Some work does not need you in the loop every time. A weekly keyword scan. A watchdog that checks your site every 15 minutes. A webhook that fires when a pull request lands. These tasks run on a schedule or in response to an event — whether or not you are at your desk.
Automate the gathering, not the judgment. Cron and no-agent mode handle data collection and reporting. Decisions — what to publish, what to change, what to pursue — stay with you.
The cron scheduler is one of the continuous services from Chapter 5. When a job is due, it runs, saves output, and optionally delivers results. Jobs live in ~/.hermes/cron/jobs.json with atomic writes. Hermes understands natural-language scheduling — tell your agent what you want and it translates.

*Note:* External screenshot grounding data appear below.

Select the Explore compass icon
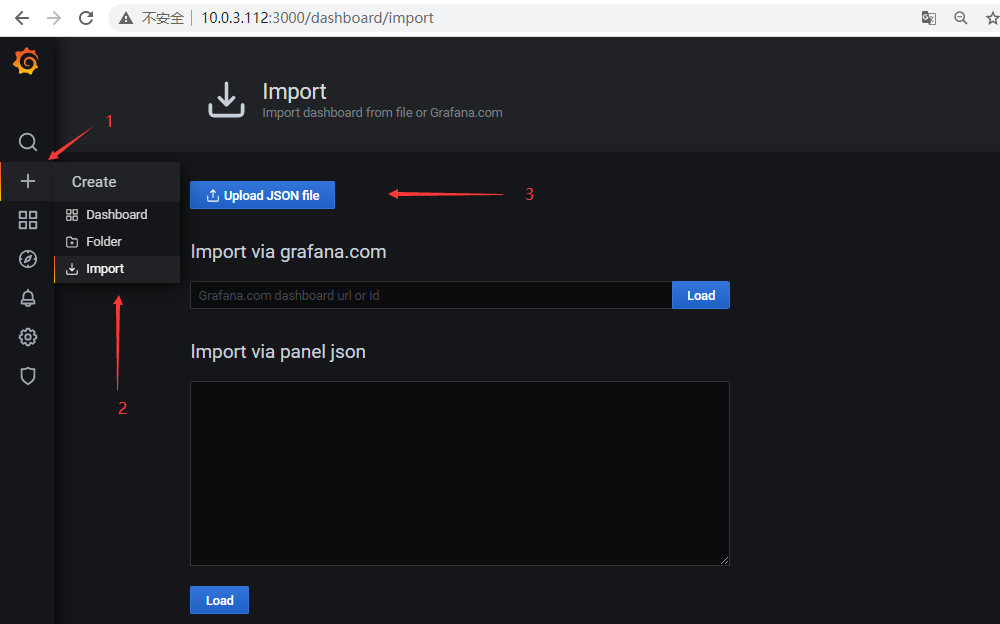 click(27, 259)
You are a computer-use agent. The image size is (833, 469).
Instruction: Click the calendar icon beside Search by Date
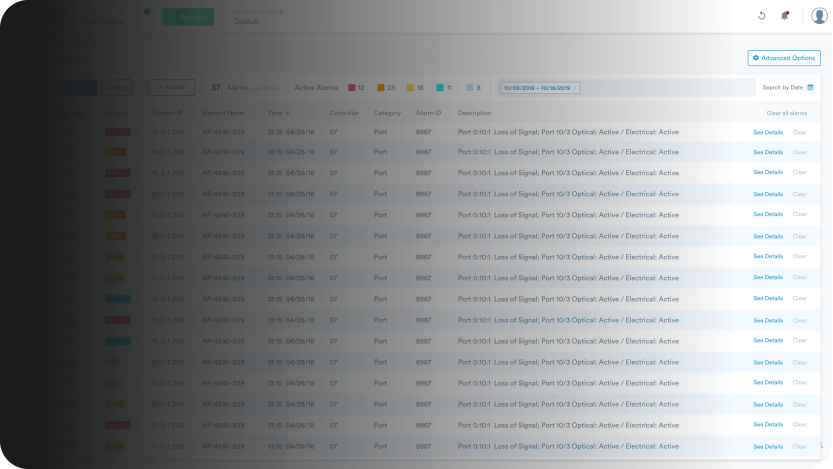pyautogui.click(x=810, y=88)
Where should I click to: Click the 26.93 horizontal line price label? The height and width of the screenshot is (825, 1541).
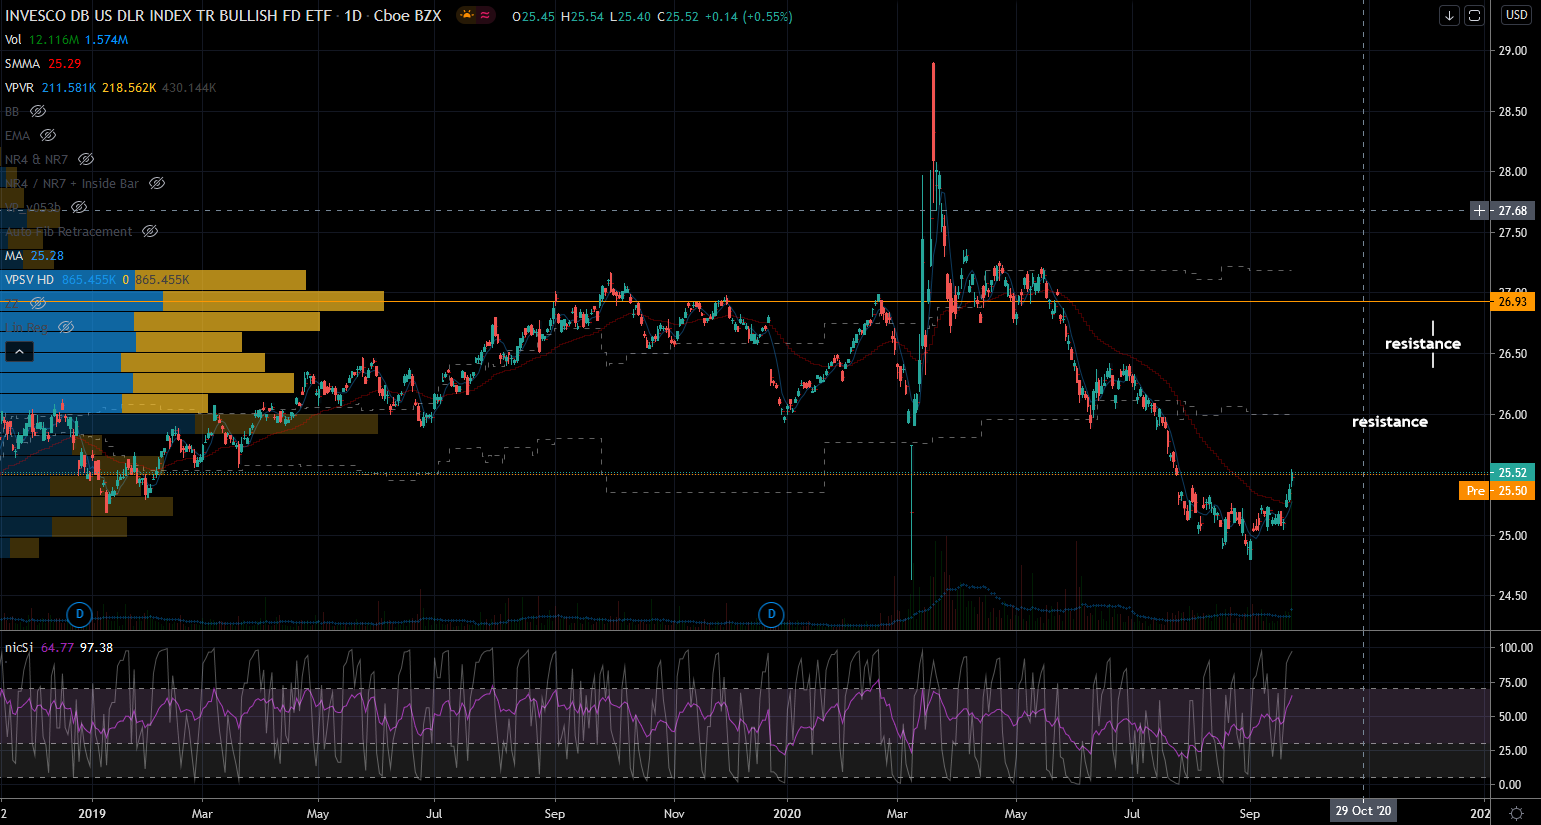(1512, 302)
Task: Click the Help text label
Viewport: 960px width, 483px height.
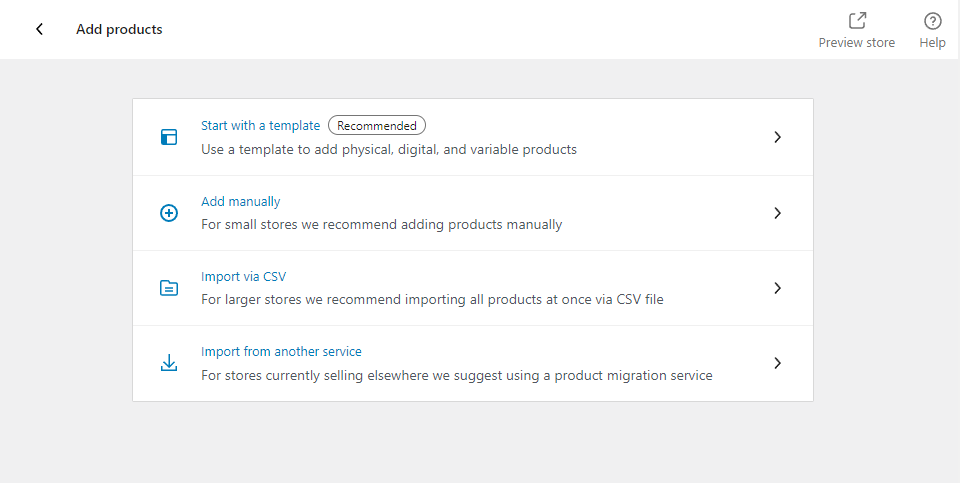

| Type | Example | When to use |
|---|---|---|
| Duration | "30m" | One-shot reminders, deferred tasks |
| Interval | "every 2h" | Periodic checks, recurring reports |
| Cron expression | "0 9 * * 1" | Any standard cron schedule |
| Timestamp | "2026-06-15T10:00" | Calendar launches, deadline reminders |
Set no_agent to true and the scheduler skips the entire agent loop — no model call, no token cost. The script runs, its stdout is delivered. Empty output means silent (nothing to report). Non-zero exit means error (alert delivered). If no_agent is true but no script is set, Hermes rejects the job at creation time.
#!/usr/bin/env bash
# ~/.hermes/scripts/site-watchdog.sh
# Healthy → no output (silent). Down → alert delivered.
STATUS=$(curl -s -o /dev/null -w "%{http_code}" \
https://your-website.com)
if [ "$STATUS" != "200" ]; then
echo "⚠️ Site alert: your-website.com returned \
HTTP $STATUS (expected 200)."
fiDelivery uses the same gateway infrastructure from Chapter 5. When a cron job finishes, the scheduler can send the result to any configured platform. The deliver setting controls where:
| Option | Behavior |
|---|---|
| local | Save to disk only — no message sent |
| origin | Send to the channel where the job was created |
| "slack", "telegram", … | Send to a named platform (with optional chat/thread target) |
| "slack,telegram" | Multiple targets, comma-separated (or "all" for every configured platform) |
If the agent decides there is nothing worth reporting, it responds with [SILENT] — the scheduler skips delivery and saves output locally for audit. You only get messages when there is something to act on.
The context_from setting loads the most recent output of a referenced job into the current job's prompt before the agent starts. The agent sees the prior results as context — no manual handoff, no file coordination. Each job runs on its own schedule; leave enough buffer between chained jobs so the upstream job finishes first.
Your Monday pipeline: 9 AM research (cron) → 10 AM SERP analysis (context_from) → 11 AM content brief → your review. By noon you have a brief in Slack. The unattended part gathered the data; your judgment handles the decision to proceed.
Cron handles time-based schedules. Webhooks handle the events that happen when they happen — a GitHub pull request, a Stripe payment, a form submission. The webhook platform runs an HTTP server that receives POST requests, validates them, transforms the payload into an agent prompt using a template, and runs the agent with configured skills and delivery settings.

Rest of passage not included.